The deal does not mark big pharma's first foray into RNAi-based therapeutics. Last year, Cambridge, Mass.-based Alnylam Pharmaceuticals Inc. formed such a collaboration with Merck & Co. Inc. In that arrangement, Whitehouse Station, N.J.-based Merck is providing drug targets to privately held Alnylam, which is expected to develop compounds against them. (See BioWorld Today, Sept. 10, 2003.)

But Robin said Sirna's collaborative work would play out differently. Over the 18-month period of the collaboration, the parties aim to demonstrate animal efficacy relative to targets and models associated with them. At that point, the partners will have the option to carry the program forward. Should products arise, Indianapolis-based Lilly can opt to discuss a more involved licensing arrangement.

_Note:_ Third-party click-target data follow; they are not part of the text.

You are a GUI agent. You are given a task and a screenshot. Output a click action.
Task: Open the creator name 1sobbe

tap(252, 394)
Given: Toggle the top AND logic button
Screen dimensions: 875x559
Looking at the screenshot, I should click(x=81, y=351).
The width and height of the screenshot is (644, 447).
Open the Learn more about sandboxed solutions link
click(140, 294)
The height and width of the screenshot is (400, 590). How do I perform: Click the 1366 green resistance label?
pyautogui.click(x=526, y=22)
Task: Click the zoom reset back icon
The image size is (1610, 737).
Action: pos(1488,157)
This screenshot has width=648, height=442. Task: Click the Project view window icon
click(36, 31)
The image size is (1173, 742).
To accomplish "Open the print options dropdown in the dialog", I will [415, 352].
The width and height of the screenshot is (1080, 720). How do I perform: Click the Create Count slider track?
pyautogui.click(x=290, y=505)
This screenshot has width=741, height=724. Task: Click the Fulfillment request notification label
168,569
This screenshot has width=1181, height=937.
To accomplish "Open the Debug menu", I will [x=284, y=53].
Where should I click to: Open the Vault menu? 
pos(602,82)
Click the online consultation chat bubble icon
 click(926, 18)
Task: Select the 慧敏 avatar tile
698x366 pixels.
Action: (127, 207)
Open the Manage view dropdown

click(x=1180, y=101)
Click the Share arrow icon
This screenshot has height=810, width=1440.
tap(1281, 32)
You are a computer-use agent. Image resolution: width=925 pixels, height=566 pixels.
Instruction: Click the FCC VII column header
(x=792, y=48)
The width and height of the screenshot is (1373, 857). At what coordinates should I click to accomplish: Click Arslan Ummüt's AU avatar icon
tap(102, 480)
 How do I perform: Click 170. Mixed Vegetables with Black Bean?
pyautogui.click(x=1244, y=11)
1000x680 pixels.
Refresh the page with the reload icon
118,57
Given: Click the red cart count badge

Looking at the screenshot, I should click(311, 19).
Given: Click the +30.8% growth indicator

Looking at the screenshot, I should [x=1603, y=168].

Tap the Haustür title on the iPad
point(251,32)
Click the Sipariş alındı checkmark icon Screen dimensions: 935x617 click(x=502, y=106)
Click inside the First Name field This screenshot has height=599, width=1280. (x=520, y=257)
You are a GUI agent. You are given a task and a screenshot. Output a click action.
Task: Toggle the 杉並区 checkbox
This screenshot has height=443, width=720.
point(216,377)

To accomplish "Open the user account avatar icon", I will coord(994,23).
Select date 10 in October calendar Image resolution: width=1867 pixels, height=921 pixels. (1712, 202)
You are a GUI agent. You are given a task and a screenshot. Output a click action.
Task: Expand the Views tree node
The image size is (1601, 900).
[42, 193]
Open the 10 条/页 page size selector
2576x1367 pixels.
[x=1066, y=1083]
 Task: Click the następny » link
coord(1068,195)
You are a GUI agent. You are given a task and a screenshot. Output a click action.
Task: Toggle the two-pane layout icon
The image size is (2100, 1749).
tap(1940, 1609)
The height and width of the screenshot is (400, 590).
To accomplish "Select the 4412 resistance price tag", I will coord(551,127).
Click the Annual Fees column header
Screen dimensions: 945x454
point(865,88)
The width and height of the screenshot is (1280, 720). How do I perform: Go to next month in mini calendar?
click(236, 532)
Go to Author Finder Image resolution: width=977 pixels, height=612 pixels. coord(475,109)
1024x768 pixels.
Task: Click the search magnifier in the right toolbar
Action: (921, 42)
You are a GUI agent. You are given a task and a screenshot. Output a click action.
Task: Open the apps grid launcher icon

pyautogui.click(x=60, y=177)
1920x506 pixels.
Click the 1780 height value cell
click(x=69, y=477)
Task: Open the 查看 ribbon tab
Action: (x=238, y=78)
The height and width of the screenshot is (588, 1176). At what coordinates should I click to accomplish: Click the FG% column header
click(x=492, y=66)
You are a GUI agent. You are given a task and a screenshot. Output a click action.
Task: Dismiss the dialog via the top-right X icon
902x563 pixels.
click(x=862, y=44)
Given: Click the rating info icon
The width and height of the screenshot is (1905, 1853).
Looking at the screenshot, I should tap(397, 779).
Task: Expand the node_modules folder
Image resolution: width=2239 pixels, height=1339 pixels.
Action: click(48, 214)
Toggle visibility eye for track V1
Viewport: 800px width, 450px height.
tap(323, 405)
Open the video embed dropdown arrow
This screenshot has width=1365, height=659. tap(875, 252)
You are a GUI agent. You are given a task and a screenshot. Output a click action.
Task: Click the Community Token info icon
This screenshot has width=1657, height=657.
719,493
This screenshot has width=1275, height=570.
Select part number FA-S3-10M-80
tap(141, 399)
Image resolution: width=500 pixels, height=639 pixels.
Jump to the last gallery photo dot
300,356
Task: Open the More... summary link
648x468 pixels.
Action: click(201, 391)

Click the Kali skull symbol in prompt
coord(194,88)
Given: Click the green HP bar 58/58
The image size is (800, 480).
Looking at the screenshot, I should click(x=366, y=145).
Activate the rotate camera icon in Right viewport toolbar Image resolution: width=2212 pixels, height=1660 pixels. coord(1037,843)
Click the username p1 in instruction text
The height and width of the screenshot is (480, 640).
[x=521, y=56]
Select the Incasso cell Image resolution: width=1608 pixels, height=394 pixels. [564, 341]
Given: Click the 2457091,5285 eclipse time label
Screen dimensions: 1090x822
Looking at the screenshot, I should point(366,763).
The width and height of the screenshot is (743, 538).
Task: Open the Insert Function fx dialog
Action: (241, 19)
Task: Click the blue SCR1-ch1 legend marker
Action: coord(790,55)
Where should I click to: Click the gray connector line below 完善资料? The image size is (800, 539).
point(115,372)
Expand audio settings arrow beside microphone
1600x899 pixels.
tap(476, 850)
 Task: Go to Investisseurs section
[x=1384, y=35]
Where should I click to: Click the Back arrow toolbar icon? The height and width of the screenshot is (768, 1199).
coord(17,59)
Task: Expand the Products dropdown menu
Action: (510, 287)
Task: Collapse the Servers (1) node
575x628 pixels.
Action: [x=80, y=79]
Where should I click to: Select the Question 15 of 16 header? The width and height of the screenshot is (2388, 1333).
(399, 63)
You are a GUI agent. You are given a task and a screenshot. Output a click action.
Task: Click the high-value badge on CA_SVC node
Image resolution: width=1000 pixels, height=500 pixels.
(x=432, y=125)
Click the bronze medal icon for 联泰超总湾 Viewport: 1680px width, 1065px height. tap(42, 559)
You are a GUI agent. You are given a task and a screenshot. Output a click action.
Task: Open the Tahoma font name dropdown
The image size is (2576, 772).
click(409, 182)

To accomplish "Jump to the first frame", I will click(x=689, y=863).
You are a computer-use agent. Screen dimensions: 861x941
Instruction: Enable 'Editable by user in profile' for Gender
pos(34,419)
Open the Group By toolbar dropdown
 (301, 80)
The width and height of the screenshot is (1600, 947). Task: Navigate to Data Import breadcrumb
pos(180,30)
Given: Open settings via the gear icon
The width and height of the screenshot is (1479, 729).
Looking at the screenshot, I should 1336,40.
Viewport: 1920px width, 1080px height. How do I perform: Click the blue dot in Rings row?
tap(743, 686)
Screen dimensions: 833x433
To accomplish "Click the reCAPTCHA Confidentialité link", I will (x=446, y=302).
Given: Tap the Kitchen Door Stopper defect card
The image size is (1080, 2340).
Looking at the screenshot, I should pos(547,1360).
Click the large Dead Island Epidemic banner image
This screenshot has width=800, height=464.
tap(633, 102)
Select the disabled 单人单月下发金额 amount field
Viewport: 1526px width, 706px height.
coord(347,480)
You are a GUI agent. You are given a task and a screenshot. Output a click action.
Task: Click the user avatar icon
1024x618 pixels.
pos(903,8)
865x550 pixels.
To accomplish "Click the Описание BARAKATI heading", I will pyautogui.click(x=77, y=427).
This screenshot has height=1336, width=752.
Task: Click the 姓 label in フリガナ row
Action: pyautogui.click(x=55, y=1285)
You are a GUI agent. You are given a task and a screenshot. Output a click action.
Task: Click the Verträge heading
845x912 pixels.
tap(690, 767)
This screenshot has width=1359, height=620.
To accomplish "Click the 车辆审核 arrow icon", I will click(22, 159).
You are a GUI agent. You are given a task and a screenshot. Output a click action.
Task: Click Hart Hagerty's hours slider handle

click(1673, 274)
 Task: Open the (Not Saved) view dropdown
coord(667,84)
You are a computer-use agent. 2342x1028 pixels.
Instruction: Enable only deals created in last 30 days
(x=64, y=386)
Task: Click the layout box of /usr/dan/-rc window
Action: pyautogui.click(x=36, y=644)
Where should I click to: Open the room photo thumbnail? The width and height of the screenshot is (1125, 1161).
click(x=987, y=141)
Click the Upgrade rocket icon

"I believe this will be a very interactive collaboration between the two companies," Robin said. "And Sirna is clearly the most advanced company in the development of siRNAs."

He pointed to the company's various animal model successes through systemic administration of siRNAs, demonstrating the knockdown of a tumor and hepatitis B virus. The company also said the therapy produced a positive impact in an animal model of macular degeneration, and Sirna plans to submit its first investigational new drug application later this year for the ocular indication.

Sirna remains free to talk with other potential partners relative to oncology applications of its technology, and Robin said the company likely would enter additional oncology partnerships, as well as in other areas.

"If you can identify proteins that are linked to specific cancers, this is perhaps an excellent way to prevent the expression of such proteins," he added. "I think siRNAs are actually well suited to treat a number of diseases, but it's clearly early on and a lot more work has to be done. But we have made some remarkable progress in the past year."